_Passage to read_
Reporter Briana Whitney asked what guidance Border Patrol had given the small and isolated community about the federal agency’s plans.

“They said it would be easy for us to see two drops per week,” Riggs said.

“For a year?” Whitney pressed.

To which Riggs replied: “Oh, this is indefinite. I can’t tolerate the thought of little kids having to walk through the hot desert.”

“The thing is, Border Patrol has long implemented punitive policies to deter migration,” Angelo Guisado, staff attorney at the Center for Constitutional Rights told Law&Crime. “In 1994 they used ‘prevention through deterrence’ to force migrants to cross through the harshest terrain possible—it costs hundreds of migrant lives every year. Now, once they arrive, they’re leaving them in remote, underresourced areas, forcing a second or third leg to safety–it’s needlessly cruel. And, the real kicker is, who is responsible for search, rescue, and safekeeping if these individuals get lost out there? That same agency that imperiled them in the first place: Border Patrol.”

Guisado, who represents the Tucson-based humanitarian collective No More Deaths, recently filed FOIA litigation in the Southern District of New York demanding that the federal government produce documents relating to Border Patrol’s search and rescue efforts in the Sonoran desert.

“This is a common tactic we used all the time even back in my day,” tweeted former Border Patrol agent Jenn Budd. “Agents get mad if they are forced to follow the law [and] parole people into the country. It is cruel [and] done out of spite.”

_Supplied information_
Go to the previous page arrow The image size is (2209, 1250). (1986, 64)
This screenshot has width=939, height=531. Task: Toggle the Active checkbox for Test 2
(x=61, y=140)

_To-do list_
#1 Which people does the Border Patrol passage name? List every one.
#2 Reproduce the Border Patrol passage word for word, from "Guisado, who represents" to "the Sonoran desert.".
#3 Answer these questions from the Border Patrol passage:
(a) How many drops per week did Riggs say Border Patrol told the community it would be easy to see?
(b) In what year, according to Guisado, did Border Patrol use "prevention through deterrence"?
(c) In which court did Guisado file FOIA litigation?

_Answers below_
#1 Briana Whitney, Riggs, Angelo Guisado, Jenn Budd

#2
Guisado, who represents the Tucson-based humanitarian collective No More Deaths, recently filed FOIA litigation in the Southern District of New York demanding that the federal government produce documents relating to Border Patrol’s search and rescue efforts in the Sonoran desert.

#3
(a) Two drops per week.
(b) 1994.
(c) The Southern District of New York.